Provided entries START
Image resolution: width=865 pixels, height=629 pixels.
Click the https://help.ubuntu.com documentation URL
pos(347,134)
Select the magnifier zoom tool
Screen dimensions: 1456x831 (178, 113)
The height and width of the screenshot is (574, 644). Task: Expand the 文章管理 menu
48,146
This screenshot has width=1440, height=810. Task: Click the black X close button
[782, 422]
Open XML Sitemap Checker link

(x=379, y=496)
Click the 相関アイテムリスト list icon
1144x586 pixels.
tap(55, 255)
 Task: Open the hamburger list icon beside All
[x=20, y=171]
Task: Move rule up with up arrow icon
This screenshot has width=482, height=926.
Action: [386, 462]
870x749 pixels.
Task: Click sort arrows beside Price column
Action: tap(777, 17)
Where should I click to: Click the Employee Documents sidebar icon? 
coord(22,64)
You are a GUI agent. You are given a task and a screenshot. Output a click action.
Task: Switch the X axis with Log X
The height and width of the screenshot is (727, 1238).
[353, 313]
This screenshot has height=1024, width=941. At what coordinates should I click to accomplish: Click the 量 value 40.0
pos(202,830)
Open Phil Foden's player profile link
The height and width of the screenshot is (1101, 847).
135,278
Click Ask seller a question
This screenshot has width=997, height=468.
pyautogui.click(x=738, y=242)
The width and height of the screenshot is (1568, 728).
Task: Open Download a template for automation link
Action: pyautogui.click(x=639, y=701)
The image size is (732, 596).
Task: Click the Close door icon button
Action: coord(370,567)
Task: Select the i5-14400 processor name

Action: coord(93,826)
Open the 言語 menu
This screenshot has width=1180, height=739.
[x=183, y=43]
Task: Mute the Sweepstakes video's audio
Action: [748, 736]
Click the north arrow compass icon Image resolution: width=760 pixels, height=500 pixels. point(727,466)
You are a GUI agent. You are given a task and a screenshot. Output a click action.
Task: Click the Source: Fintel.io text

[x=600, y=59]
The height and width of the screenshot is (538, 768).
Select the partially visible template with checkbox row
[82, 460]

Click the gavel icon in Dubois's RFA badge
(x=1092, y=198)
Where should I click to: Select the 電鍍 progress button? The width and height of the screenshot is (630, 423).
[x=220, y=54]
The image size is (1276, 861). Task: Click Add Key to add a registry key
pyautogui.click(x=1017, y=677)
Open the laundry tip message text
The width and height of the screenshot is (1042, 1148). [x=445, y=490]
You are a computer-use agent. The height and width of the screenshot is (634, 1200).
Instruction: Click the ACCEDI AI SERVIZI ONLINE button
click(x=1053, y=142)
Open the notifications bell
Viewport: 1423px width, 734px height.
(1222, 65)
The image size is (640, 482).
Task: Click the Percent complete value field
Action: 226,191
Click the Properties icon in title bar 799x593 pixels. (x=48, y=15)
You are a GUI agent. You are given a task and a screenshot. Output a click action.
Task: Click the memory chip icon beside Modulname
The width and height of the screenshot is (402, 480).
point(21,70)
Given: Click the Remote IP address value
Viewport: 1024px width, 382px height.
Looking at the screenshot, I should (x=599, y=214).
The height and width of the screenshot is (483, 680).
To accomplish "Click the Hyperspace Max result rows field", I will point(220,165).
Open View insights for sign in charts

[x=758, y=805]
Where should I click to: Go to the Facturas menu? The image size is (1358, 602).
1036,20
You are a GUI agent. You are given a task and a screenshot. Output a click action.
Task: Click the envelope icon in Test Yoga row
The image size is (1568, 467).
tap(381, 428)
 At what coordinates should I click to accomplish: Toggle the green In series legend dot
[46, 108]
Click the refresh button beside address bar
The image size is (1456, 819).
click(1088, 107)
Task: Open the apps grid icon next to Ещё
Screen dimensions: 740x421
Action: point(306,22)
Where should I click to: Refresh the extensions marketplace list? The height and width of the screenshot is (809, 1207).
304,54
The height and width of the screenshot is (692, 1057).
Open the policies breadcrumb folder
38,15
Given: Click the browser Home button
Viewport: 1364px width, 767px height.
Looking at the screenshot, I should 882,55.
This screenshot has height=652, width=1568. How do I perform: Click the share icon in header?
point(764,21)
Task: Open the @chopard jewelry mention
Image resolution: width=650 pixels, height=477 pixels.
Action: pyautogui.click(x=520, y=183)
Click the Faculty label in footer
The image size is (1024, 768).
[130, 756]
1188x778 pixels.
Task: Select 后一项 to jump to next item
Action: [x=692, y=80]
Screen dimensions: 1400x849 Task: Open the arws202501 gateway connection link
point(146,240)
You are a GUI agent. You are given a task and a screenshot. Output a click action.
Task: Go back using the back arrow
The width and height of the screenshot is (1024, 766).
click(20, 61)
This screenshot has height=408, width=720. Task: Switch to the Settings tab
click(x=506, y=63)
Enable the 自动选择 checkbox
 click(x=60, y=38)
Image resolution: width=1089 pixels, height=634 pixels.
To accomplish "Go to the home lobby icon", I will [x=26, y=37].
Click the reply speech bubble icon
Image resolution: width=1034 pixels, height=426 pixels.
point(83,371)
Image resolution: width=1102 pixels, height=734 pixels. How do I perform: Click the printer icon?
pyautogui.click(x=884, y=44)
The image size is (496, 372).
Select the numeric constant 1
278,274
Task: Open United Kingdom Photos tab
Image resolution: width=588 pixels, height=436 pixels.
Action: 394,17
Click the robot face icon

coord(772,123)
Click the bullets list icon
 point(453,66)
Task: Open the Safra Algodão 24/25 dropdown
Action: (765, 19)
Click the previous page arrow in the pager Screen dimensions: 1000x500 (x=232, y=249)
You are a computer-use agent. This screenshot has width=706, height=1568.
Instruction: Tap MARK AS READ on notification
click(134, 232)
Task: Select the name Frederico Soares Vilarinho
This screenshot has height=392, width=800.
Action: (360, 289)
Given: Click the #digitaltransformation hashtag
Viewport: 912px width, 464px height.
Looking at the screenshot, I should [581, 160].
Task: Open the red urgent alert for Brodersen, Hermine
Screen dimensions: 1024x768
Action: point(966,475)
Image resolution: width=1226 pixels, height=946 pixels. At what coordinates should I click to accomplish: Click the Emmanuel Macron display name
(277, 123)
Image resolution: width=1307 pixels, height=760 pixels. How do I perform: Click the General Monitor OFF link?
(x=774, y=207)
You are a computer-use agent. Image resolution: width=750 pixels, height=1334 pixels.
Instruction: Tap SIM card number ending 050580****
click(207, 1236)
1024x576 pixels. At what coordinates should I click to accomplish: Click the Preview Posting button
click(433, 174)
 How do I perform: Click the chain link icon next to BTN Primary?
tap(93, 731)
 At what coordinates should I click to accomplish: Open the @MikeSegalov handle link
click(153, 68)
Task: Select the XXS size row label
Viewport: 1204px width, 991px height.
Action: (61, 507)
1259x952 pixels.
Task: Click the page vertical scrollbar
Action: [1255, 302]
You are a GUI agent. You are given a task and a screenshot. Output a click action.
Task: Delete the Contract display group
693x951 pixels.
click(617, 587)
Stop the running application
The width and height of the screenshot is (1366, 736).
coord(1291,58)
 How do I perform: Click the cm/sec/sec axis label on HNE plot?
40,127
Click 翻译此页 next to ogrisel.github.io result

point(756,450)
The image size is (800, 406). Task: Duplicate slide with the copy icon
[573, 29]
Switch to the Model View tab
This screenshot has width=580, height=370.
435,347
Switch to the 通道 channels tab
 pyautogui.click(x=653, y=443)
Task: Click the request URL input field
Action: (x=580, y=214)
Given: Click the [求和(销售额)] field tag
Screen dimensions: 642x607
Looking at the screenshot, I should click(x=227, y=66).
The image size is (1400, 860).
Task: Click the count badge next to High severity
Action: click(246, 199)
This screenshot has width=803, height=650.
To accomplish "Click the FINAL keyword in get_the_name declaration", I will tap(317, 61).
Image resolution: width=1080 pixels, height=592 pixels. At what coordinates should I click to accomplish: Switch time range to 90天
Provided entries END
● Task
Lines holding the string "address" must be copied out of the entries above.

● Written response
Given: Click the Remote IP address value
Click the refresh button beside address bar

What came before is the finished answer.